Kutipan Sumber ▸
----

American Outdoor Brands bukan satu-satunya perusahaan yang berada dalam limbo perdagangan ini. Banyak pemain besar lain di sektor serupa juga menghadapi dilema yang sama. Columbia Sportswear, Floor & Decor, serta berbagai merek peralatan luar ruang lainnya mencoba mencari jalur alternatif untuk mengurangi ketergantungan pada China. Namun mereka pun menghadapi tantangan yang sama: infrastruktur manufaktur di luar China belum siap sepenuhnya, tenaga kerja belum terampil pada skala yang dibutuhkan, dan biaya awal untuk mendirikan pabrik baru sangat tinggi. Tanpa kepastian tarif, semua langkah strategis menjadi perjudian yang mahal.
Lebih jauh, kasus ini menggarisbawahi kesulitan struktural dalam memutuskan ketergantungan manufaktur global terhadap China. Selama lebih dari dua dekade, perusahaan-perusahaan AS membangun hubungan logistik, finansial, dan budaya bisnis yang dalam dengan produsen China. Memutuskan hubungan itu, meskipun secara politik dianggap penting, dalam praktiknya jauh lebih rumit. Bahkan ketika perusahaan memiliki keinginan kuat untuk memindahkan produksi, mereka harus melakukannya dalam kerangka waktu bertahun-tahun, bukan hitungan bulan.
Relokasi global juga tidak menjamin stabilitas. Negara-negara tujuan seperti Vietnam dan Kamboja bisa menjadi sasaran tarif berikutnya jika dinamika politik kembali berubah. Oleh karena itu, perusahaan berada dalam posisi yang sangat tidak pasti, di mana satu pengumuman presiden bisa membatalkan seluruh strategi investasi yang sudah disiapkan dengan cermat. Ini menjadikan dunia bisnis sangat rentan terhadap fluktuasi kebijakan yang sering kali berubah berdasarkan pertimbangan politik jangka pendek.
Dalam konteks inilah, American Outdoor Brands menahan diri. Mereka tidak ingin tergesa-gesa seperti saat pandemi, ketika banyak perusahaan terburu-buru mengalihkan produksi dan kemudian menghadapi konsekuensi tak terduga. Hingga pemerintah benar-benar mengumumkan bentuk final dari tarif baru dan tanggal pasti pemberlakuannya, manajemen memilih untuk bersabar. Mereka tetap menjalankan bisnis dengan menyesuaikan harga, memperkuat relasi dengan pemasok, dan mempersiapkan rencana cadangan untuk berbagai kemungkinan.

----

Data ▸
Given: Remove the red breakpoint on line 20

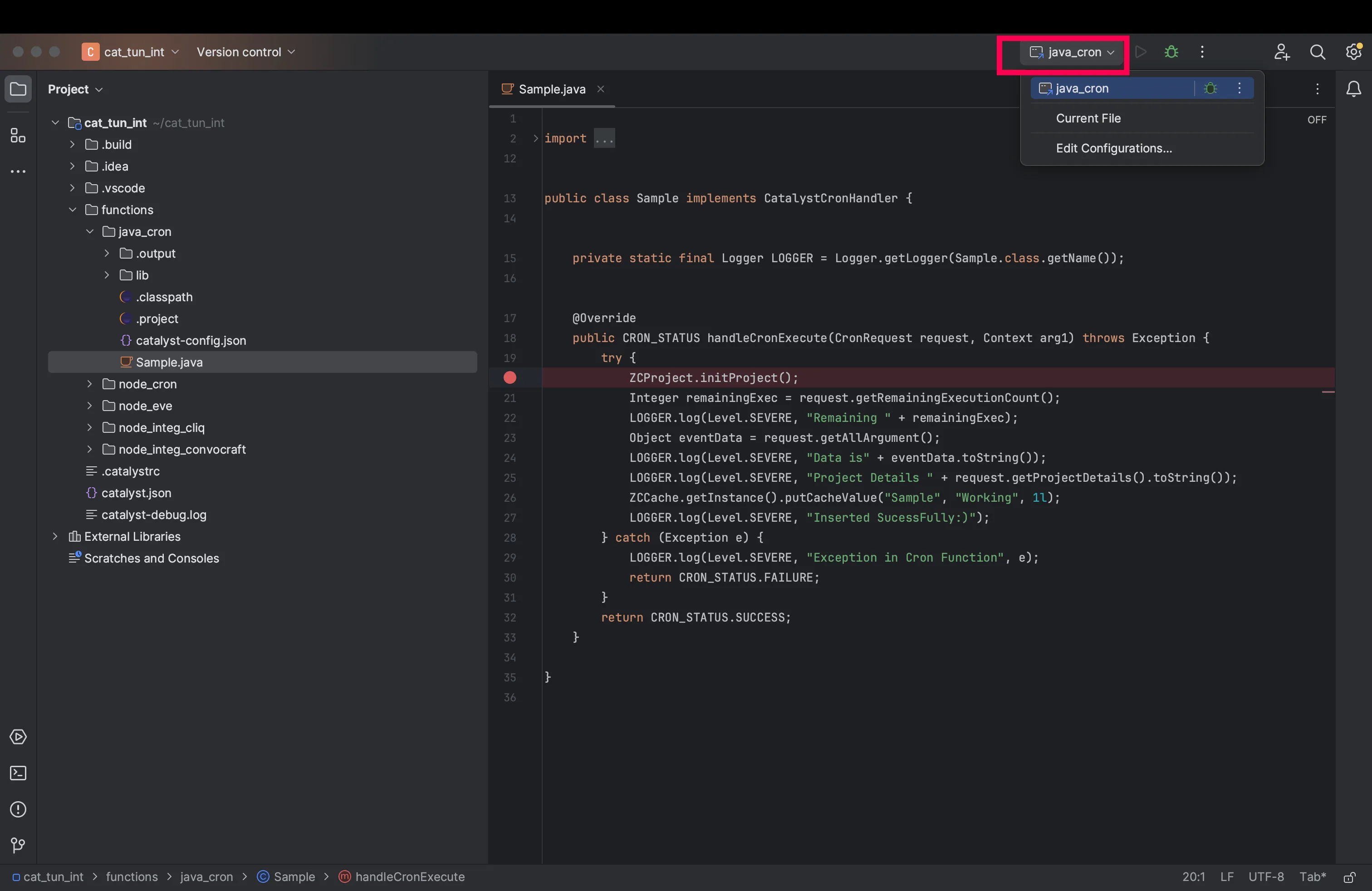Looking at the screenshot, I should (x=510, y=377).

----

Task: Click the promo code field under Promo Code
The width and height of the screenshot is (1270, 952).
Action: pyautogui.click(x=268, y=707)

----

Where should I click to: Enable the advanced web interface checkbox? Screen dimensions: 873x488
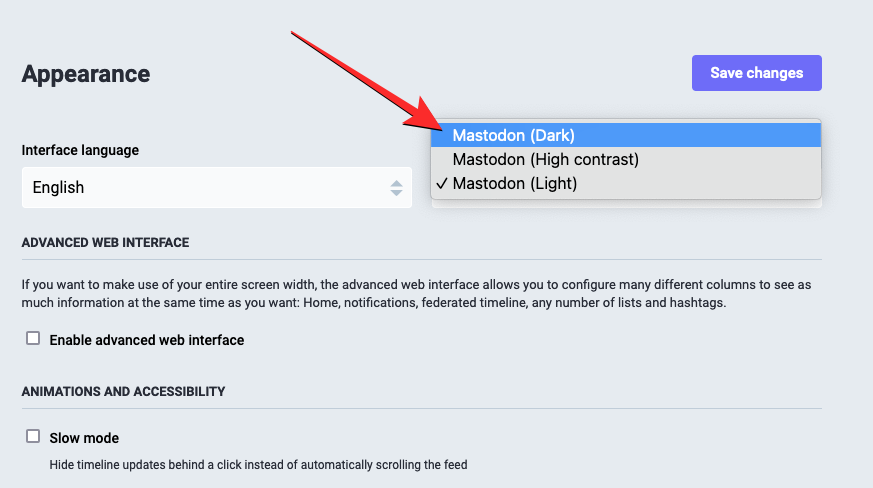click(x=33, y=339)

----

Perintah Tugas ▸
Sunting bagian kutipan sumber yang dimulai pada kata-kata "Relokasi global juga" dan berakhir setelah "politik jangka pendek.": tulis ulang bagian itu dengan "Vietnam" diganti menjadi "Thailand".

Area Jawaban ▸
Relokasi global juga tidak menjamin stabilitas. Negara-negara tujuan seperti Thailand dan Kamboja bisa menjadi sasaran tarif berikutnya jika dinamika politik kembali berubah. Oleh karena itu, perusahaan berada dalam posisi yang sangat tidak pasti, di mana satu pengumuman presiden bisa membatalkan seluruh strategi investasi yang sudah disiapkan dengan cermat. Ini menjadikan dunia bisnis sangat rentan terhadap fluktuasi kebijakan yang sering kali berubah berdasarkan pertimbangan politik jangka pendek.